MATLAB: How to use map and reduce efficiently

mapreduce

I have the following table, which has over 40 million rows and 5 columns:
Screenshot 2019-08-08 at 15.58.48.png
The first column is irrelevant. The second column is a YYYYMMDD date, and the frequency of the data is quarterly. The third column is a firmID – some firm IDs include letters as well as numbers. The fourth and fifth columns are values assigned to 2 different variables.
I wish to do 2 things:
1) for every rdate-cusip pair, sum shares across all different identifiers of mgrno that exist for that rdate-cusip combination. Call this value A.

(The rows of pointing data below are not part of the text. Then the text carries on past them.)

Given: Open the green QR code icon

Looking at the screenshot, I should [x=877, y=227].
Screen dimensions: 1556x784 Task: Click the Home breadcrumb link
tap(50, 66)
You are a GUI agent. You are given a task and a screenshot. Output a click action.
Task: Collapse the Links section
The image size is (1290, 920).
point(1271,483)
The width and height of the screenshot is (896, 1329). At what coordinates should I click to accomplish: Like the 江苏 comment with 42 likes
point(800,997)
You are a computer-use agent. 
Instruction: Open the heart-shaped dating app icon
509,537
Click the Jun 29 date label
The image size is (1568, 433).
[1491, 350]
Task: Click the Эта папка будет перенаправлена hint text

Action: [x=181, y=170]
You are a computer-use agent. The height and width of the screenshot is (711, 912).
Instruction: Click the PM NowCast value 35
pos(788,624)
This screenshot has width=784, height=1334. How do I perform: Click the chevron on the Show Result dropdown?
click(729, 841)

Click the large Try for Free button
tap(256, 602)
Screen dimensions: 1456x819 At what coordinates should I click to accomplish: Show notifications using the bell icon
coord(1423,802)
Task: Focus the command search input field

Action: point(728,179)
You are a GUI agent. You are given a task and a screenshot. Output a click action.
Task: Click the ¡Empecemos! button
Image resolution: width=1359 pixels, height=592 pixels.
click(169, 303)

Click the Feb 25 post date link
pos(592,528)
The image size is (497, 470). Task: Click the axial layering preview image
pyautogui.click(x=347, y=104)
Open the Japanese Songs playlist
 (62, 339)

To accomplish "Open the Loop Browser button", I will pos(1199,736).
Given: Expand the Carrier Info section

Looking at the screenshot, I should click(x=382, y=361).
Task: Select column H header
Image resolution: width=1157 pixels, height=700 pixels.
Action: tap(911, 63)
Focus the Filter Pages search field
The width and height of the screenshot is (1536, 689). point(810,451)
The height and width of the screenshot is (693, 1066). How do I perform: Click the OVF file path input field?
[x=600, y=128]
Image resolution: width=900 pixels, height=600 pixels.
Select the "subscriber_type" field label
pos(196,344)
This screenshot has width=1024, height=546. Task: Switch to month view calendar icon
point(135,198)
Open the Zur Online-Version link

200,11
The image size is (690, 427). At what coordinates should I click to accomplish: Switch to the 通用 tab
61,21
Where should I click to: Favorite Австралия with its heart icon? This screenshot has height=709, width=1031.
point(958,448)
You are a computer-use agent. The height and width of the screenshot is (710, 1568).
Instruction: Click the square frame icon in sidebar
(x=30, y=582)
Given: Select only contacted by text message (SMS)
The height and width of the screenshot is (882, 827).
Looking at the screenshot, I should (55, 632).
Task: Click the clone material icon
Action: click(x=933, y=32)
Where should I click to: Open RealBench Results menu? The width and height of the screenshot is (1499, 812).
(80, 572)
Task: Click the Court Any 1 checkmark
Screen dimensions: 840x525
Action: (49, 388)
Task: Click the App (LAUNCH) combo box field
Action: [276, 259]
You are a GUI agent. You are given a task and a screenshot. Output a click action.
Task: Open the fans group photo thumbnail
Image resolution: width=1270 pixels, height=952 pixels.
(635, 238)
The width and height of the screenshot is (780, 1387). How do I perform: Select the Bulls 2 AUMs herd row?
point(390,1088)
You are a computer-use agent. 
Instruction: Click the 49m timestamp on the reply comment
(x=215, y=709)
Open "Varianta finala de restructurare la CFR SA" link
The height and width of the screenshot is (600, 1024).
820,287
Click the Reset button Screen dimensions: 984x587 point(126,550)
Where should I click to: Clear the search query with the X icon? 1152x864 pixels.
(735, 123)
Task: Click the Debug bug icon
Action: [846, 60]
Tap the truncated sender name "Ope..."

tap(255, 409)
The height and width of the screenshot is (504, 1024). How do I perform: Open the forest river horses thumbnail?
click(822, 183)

2) for every rdate-cusip pair, obtain the mode value of shrout2 across the different identifiers of mgrno that exist for that rdate-cusip combination. Call this value B.
3) divide A by B.
This would normally be straightforward, but due to the big dimensions of the data, I am struggling to do it. I have tried to use the functions map and reduce, without really loading the file into the workspace, but I believe I am mkaing some kind of mistake. I was getting error messages trying to conduct the division inside the mapping phase, so I decided to skip the division and just have as output a table in which the first column is quarter-CUSIP identifier, second column is A, and third column is B.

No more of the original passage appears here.